Printing presses were housed in printing houses. The leader of the printing house (and usually the owner) was the master printer. The master printer was responsible for overseeing the day-to-day operations of the house, including choosing which manuscripts would be printed, editing the manuscripts, choosing how many copies would be printed, raising the funds to cover the cost of printing the manuscript, and then, finally, actually selling all copies.
The master printer was supported by several employees within the printing house. One of these employees was the compositor. The compositor was responsible for setting all the type of the book or document that was to be printed. Once the compositor was finished setting the type, the book was handed over to the pressman. The pressman was the employee that was responsible for physically working the press and producing the printed pages.
The employees that rounded out the printing houses were the print shop apprentices. The apprentices reported directly to the master printer and did all the odds and ends, including wetting the sheets before printing and preparing the ink. Apprentices would start in their teenage years and train to become master printers.
Since the printing houses provided the books that shared art, culture, and speech to the common man, they were often the cultural hubs of the community.

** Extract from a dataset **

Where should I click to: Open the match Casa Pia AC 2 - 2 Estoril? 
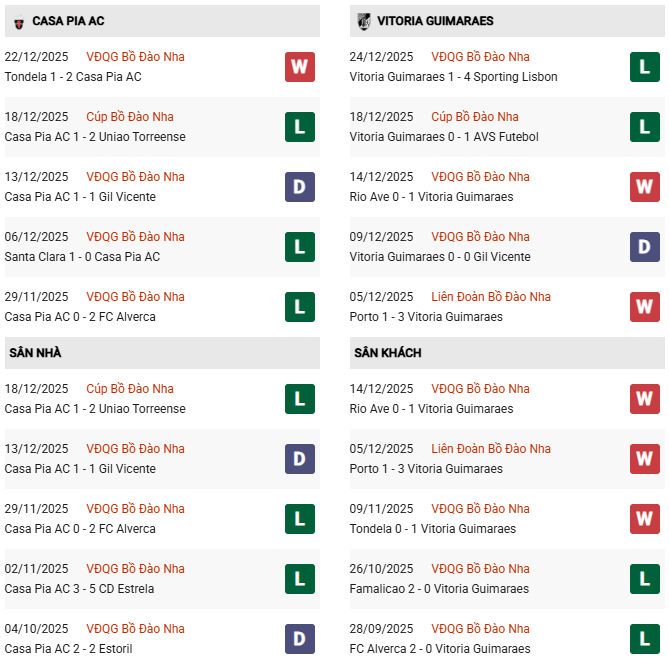click(x=68, y=649)

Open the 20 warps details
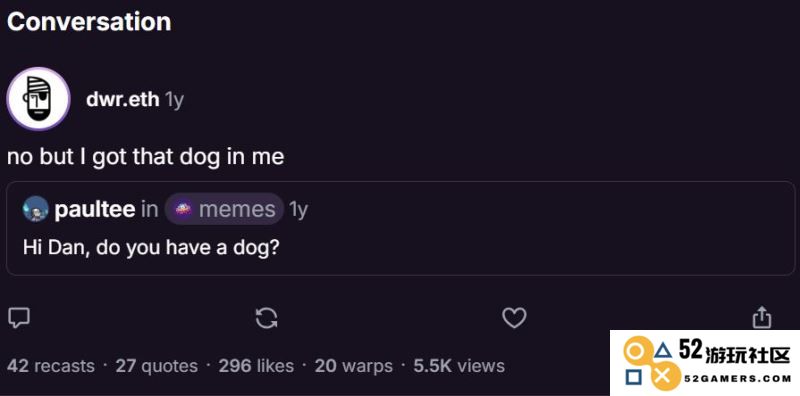(x=354, y=366)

Printing houses were so popular that even the items printed on the presses sometimes represented the printing trade. The earliest depiction is on a sketch called the Dance of Death by Matthias Huss. The sketch shows a group of skeletons in the process of snatching a pressman and a compositor.
The original printing house stayed fairly unchanged until the 1700s. At this point, the industry shifted from the traditional master/apprentice relationship to a commercial publishing house. Publishing houses bought copyrights from authors, printed up their works, and sold them. This shift in the printing and publishing world has created the modern day publishing house that still exists today.